O que não aparecia

sábado, 6 de junho de 2020
"Logo que o Brasil oferecer condições morais e materiais favoráveis, o estrangeiro há de procurar esta nova Pátria   -   José de Alencar   -   Perfis parlamentares


A pandemia do covid tem chamado a atenção para aspectos da sociedade brasileira que antes passavam despercebidos. Interessante observar como a dinâmica provocada pela pandemia – o isolamento social e a suspensão da maior parte das atividades econômicas – está expondo com muita ênfase as contradições sociais e econômicas do país.

A concentração de renda e privilégios sempre fez parte do dia a dia dos brasileiros, para o bem ou para o mal, desde que o país existe como colônia, império ou república. Nos períodos autoritários, quando a censura exercia forte pressão sobre a mídia e a produção intelectual em geral, o assunto era evitado ou atenuado. Por trás das críticas à situação de iniquidade social e econômica, estava implícita a ideia de que o país, por ser uma nação nova, estava em construção, a economia em processo de crescimento e que os benefícios estavam, aos poucos, sendo distribuídos a todos. Ficou famosa a expressão bastante usada no período ditatorial, de que “era preciso fazer o bolo crescer, para depois dividir”.

O que ocorreu durante este processo todos sabemos, com maior ou menor profundidade. O país se tornou uma nação economicamente desenvolvida, com padrão mediano de desenvolvimento tecnológico, mas com enorme concentração de renda e benefícios; uma das maiores entre todos os países. Os governos que se sucederam, trataram o problema com maior ou menor atenção. Alguns com foco na economia, esperando que o crescimento econômico fosse beneficiar a todos indistintamente; trabalho e capital. Outros governos, partindo de uma visão social, procuraram criar mecanismos que também beneficiassem o trabalho – sem, porém, onerar por demais o capital.

Foi assim que, pelo menos ao longo dos últimos sessenta anos, se deu a evolução da sociedade brasileira em seus aspectos econômicos e sociais. O resultado disso, é que grande parte dos objetivos não foram alcançados. Agora, a crise do coronavírus escancarou uma situação que sempre foi ignorada ou tolerada, porque a sociedade brasileira era induzida a pensar que apesar dos percalços, a distribuição equânime de benefícios e oportunidades estava avançando.

Surgem questões que, já formuladas antes, agora se tornam prementes. Situações que exemplificam o que ocorre, quando sociedades se desenvolvem anomalamente, sem justiça social. Por que, por exemplo, existem tantas cidades, Brasil afora, que não dispõem de assistência médica para seus cidadãos? Unidades básicas de saúde (UBS) sem equipamentos ou médicos, falta de hospitais. Criaram-se milhares de municípios nos últimos sessenta anos (de 2.766 em 1960 para 5.570 em 2020), nos quais aspectos essenciais como educação e atendimento médico foram ignorados – sem falar do saneamento básico. Agora, com a pandemia, fica evidente o quanto estas populações são desrespeitadas em seu direitos, quando necessitam de atendimento médico.

» **Informações extraídas**

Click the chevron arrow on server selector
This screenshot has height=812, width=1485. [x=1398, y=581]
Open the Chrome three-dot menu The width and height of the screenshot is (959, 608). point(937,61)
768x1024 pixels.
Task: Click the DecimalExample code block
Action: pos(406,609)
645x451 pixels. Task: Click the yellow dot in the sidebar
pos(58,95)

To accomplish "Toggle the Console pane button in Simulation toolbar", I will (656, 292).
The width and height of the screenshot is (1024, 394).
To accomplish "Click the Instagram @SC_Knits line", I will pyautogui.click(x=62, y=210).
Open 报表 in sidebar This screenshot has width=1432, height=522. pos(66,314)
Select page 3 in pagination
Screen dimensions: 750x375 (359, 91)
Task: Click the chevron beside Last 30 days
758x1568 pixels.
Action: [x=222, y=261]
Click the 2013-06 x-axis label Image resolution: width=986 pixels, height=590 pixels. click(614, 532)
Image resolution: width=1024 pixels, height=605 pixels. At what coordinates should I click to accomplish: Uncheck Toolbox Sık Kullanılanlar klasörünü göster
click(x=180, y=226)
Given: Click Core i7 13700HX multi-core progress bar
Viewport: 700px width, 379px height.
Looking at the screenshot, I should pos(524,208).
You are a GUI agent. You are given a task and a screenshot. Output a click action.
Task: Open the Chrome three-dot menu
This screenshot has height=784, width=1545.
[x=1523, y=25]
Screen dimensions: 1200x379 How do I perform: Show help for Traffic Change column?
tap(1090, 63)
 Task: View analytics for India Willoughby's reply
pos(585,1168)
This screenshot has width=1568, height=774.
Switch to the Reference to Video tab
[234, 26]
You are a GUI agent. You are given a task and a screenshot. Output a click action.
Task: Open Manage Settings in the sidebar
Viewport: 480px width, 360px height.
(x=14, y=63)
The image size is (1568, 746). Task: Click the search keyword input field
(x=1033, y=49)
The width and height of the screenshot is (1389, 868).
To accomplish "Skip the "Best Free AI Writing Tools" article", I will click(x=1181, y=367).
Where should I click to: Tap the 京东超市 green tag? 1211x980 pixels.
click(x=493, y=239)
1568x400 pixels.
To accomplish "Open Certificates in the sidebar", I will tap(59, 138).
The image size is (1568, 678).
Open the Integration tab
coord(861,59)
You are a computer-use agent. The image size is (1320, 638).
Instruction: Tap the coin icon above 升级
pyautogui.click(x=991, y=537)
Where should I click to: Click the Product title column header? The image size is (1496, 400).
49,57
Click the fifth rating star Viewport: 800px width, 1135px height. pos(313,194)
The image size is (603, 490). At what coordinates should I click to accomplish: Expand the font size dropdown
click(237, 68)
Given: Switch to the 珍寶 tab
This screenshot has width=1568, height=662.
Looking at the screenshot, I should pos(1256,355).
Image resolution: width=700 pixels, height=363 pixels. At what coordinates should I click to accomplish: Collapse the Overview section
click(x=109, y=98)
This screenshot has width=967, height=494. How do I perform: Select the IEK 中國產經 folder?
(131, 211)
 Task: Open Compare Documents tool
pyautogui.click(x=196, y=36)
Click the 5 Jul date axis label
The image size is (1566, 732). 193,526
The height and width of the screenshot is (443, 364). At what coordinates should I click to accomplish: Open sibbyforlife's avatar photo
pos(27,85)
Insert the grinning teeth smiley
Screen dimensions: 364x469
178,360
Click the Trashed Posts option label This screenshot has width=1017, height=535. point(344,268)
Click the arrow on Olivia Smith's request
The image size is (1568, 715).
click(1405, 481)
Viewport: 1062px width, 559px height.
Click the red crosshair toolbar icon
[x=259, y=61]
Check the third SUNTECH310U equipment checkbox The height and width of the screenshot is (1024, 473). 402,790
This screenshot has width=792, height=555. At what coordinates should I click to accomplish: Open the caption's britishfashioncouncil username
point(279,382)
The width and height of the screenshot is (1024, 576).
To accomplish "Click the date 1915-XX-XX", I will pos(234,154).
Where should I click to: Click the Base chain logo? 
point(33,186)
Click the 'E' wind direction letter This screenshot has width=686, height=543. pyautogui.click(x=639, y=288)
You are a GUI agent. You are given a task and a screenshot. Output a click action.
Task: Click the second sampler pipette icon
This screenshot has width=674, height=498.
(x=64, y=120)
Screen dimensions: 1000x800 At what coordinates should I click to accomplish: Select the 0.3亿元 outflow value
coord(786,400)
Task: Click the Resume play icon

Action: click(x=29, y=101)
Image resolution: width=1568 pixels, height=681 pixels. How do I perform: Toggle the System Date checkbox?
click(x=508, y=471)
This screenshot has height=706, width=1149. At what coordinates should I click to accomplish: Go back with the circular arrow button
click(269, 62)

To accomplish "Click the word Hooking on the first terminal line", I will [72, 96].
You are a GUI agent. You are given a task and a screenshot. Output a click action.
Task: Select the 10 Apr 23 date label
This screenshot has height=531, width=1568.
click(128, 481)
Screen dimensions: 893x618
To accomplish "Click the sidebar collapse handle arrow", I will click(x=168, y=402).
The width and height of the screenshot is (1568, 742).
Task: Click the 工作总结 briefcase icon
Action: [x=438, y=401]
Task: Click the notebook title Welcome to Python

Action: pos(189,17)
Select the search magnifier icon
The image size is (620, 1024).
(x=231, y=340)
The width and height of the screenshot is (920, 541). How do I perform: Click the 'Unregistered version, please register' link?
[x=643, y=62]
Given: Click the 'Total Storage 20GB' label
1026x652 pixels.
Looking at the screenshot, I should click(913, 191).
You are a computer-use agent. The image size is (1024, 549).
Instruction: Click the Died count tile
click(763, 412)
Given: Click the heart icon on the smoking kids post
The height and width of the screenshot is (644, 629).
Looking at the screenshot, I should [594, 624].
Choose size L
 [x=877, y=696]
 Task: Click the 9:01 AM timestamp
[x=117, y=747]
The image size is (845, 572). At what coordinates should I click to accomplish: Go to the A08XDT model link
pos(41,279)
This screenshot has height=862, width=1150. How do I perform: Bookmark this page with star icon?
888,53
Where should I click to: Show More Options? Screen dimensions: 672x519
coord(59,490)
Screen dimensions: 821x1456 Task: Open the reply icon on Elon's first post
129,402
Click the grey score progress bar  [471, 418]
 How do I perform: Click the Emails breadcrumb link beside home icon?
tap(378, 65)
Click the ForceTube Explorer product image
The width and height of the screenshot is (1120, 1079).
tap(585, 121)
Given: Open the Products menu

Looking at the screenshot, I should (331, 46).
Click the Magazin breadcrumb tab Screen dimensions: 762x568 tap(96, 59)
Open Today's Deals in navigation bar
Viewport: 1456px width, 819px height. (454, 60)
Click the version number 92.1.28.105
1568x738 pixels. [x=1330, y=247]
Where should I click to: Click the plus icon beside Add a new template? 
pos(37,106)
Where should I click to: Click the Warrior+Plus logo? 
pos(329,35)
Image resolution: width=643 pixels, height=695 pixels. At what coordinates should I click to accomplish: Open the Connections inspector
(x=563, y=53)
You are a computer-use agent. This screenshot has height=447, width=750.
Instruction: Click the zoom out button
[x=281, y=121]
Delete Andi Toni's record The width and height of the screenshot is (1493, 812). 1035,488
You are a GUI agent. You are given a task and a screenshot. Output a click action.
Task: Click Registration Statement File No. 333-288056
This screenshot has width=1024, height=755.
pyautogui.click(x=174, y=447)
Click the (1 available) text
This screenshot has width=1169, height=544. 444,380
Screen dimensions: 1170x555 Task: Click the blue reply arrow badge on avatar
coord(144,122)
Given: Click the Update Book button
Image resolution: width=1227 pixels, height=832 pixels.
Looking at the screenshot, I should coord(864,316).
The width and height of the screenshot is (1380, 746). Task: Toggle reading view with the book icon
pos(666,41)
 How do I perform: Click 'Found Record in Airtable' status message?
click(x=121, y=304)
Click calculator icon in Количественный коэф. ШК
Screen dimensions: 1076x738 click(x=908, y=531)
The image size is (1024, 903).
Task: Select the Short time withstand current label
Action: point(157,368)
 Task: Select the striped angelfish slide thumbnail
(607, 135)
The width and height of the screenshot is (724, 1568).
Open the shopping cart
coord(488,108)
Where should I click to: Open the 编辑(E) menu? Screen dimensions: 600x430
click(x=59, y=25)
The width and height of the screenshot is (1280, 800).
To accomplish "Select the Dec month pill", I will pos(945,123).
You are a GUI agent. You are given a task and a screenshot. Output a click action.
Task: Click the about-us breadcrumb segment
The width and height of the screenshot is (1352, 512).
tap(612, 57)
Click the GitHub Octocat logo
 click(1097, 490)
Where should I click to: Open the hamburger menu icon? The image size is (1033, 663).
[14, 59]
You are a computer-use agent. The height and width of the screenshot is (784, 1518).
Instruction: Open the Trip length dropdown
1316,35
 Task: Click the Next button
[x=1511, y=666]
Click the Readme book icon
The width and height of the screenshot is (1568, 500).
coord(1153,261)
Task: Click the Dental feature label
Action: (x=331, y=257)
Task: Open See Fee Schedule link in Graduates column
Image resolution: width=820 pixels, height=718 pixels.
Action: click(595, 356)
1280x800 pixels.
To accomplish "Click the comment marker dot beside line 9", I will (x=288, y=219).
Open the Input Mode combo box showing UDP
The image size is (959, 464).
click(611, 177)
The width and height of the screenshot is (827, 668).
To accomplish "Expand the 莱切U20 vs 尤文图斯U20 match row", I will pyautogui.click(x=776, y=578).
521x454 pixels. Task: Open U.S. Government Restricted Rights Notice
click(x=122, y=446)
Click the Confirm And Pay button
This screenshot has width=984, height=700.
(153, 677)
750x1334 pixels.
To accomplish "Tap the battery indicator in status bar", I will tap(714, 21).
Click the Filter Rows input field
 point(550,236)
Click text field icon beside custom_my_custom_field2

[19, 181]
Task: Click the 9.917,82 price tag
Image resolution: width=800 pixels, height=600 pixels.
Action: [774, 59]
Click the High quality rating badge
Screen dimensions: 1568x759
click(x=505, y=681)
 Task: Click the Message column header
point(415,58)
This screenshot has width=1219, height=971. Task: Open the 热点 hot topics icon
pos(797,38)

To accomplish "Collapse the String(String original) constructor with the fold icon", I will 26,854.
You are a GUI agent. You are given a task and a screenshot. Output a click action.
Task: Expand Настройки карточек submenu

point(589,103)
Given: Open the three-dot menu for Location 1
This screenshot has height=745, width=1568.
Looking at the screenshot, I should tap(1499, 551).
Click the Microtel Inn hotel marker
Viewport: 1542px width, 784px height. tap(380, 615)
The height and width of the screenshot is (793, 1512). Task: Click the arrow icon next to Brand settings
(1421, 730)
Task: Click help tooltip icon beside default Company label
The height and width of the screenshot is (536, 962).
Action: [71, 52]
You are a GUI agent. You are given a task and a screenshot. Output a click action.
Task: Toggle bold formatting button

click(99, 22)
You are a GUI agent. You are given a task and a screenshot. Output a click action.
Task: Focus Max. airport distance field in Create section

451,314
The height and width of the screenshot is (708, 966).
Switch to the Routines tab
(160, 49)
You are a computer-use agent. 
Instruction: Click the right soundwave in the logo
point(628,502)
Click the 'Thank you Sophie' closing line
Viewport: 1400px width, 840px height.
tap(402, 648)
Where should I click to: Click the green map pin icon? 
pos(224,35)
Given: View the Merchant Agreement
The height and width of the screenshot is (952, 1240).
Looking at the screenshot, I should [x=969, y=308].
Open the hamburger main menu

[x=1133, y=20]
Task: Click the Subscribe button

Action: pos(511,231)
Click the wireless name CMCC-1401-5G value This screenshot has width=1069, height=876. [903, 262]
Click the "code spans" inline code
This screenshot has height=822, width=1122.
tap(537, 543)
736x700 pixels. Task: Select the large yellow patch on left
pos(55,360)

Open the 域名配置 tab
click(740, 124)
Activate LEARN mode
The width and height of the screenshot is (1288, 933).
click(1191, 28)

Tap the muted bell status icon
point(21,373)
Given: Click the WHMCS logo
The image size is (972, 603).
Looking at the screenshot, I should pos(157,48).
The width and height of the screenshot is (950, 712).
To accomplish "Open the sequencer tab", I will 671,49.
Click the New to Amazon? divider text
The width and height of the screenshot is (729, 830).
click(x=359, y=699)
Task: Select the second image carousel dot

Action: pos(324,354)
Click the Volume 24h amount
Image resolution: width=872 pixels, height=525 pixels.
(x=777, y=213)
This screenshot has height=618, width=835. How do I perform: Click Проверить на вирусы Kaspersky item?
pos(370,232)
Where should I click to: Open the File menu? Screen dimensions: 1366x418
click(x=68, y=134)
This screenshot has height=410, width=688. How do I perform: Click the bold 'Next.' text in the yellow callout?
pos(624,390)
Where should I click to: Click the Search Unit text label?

» **Tarefas e exercícios**
1 – De acordo com o trecho fornecido, quantos municípios havia no Brasil em 1960?
2 – Indique se cada afirmação abaixo está de acordo com o trecho fornecido, respondendo sim ou não e citando as palavras do trecho que decidem a questão.
(a) Nos períodos autoritários, a concentração de renda era um assunto amplamente discutido na mídia.
(b) O Brasil se tornou um país com padrão elevado de desenvolvimento tecnológico.
(c) Alguns governos esperavam que o crescimento econômico beneficiasse tanto o trabalho quanto o capital.

» **Respostas do exercício**
1 – Havia 2.766 municípios em 1960.

2 –
(a) Não: "o assunto era evitado ou atenuado".
(b) Não: "com padrão mediano de desenvolvimento tecnológico".
(c) Sim: "esperando que o crescimento econômico fosse beneficiar a todos indistintamente; trabalho e capital".